Lindelöf also wrote seven textbooks that formed the foundation of university mathematics instruction in Finland. The first appeared in 1912 and the last a few months after his death in 1946; they were not replaced until the 1960s.

===Legacy of the Finnish school===
He founded the Finnish school of function theory, which achieved lasting international renown. Its most significant achievement was the theory of meromorphic functions, created by Rolf Nevanlinna in 1922–1925. The young Lars Ahlfors rose at the end of the decade to become one of the world's leading researchers in the field. At the 1936 International Congress of Mathematicians, Ahlfors was awarded the first Fields Medal, and in his presentation speech Constantin Carathéodory highlighted the Finnish school founded by Ernst Lindelöf.

===Other activities===
Lindelöf was chairman of the Finnish Mathematical Society for over four decades. He was a member of the Finnish Society of Sciences and Letters from 1904, and served as its permanent secretary from 1934 to 1945.

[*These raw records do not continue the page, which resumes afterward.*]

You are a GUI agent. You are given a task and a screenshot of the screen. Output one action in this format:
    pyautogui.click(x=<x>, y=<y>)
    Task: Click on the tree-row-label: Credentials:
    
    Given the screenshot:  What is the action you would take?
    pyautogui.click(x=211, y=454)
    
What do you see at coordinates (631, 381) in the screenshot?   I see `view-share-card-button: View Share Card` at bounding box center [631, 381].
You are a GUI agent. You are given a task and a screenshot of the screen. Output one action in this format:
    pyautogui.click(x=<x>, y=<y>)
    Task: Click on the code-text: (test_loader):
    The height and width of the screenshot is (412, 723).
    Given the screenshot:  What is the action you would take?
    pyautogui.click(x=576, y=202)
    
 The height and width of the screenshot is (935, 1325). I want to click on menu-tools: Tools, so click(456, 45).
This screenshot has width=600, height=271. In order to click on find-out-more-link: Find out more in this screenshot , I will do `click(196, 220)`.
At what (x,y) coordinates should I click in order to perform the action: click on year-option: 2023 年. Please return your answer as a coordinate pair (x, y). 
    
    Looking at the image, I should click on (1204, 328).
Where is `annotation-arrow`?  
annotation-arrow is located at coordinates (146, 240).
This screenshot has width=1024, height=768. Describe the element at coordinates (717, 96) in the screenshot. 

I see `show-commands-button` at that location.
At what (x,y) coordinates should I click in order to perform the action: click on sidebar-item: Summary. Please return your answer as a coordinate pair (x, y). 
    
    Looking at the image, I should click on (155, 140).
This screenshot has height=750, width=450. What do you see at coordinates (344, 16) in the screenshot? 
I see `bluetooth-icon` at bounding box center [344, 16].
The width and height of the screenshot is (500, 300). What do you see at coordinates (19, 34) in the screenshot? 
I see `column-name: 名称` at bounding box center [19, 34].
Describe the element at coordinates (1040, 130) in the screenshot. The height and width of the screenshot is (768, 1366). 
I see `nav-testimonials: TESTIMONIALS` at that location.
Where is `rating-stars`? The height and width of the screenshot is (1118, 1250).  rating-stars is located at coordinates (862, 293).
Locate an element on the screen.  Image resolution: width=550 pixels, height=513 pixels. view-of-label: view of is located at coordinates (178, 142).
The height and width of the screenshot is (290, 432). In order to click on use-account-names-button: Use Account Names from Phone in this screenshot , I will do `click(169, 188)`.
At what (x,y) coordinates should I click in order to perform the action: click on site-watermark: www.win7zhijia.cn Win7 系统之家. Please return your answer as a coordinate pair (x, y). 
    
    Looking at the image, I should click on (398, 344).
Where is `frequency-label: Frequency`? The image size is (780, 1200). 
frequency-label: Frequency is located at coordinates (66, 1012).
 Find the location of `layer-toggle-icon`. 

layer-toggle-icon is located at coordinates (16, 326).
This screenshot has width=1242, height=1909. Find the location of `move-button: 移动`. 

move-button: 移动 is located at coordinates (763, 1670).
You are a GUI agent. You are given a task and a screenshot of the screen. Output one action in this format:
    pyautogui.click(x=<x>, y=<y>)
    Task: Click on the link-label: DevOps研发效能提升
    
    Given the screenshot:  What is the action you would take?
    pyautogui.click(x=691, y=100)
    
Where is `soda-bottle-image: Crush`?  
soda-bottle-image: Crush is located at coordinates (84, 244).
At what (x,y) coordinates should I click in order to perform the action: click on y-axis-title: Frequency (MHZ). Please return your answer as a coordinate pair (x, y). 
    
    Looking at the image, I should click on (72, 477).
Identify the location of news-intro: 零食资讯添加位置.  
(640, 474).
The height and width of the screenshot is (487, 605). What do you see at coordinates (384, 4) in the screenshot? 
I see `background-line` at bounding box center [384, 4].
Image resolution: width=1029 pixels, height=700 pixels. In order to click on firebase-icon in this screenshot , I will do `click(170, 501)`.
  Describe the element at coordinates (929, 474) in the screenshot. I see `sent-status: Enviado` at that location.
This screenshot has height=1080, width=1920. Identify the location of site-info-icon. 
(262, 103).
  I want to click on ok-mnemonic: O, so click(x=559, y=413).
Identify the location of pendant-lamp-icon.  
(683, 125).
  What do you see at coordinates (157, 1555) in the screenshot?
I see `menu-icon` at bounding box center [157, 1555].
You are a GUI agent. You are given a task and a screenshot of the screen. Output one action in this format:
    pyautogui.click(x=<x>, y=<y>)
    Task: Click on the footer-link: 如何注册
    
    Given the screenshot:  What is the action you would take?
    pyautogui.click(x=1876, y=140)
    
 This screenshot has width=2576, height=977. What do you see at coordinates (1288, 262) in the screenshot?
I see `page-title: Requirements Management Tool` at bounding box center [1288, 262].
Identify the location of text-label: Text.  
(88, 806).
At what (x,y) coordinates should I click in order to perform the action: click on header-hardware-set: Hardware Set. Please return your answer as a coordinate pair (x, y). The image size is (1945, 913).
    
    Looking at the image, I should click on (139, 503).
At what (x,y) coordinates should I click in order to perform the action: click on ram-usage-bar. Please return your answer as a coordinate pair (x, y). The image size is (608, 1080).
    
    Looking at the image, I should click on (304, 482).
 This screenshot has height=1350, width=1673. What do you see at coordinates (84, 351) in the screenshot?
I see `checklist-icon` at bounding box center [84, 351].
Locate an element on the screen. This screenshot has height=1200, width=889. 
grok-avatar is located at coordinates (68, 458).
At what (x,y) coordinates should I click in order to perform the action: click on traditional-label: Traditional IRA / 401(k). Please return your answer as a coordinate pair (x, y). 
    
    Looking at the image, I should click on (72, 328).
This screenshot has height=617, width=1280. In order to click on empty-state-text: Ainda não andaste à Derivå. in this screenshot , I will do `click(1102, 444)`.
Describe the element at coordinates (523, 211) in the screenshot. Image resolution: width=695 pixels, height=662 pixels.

Music was a lifelong interest. As a violinist he far exceeded ordinary amateur level. As a student he played in a quartet that also included Jean Sibelius. He later served on the board of the Helsinki Philharmonic Orchestra.

===Honours===
He was a member of the Royal Society of Sciences in Uppsala from 1913 and of the Royal Swedish Academy of Sciences from 1917. He received honorary doctorates from the universities of Oslo (1929), Uppsala (1932), and Stockholm (1936).

==Selected bibliography==
- Le calcul des résidus et ses applications à la théorie des fonctions (Paris, 1905)
- Mémoire sur la théorie des fonctions entières d'ordre fini ("Acta societatis scientiarum fennicae" 31, 1903)
- With Lars Edvard Phragmén: "Sur une extension d'un principe classique de l'analyse et sur quelques propriétés des fonctions monogènes dans le voisinage d'un point singulier", in: Acta Mathematica 31, 1908.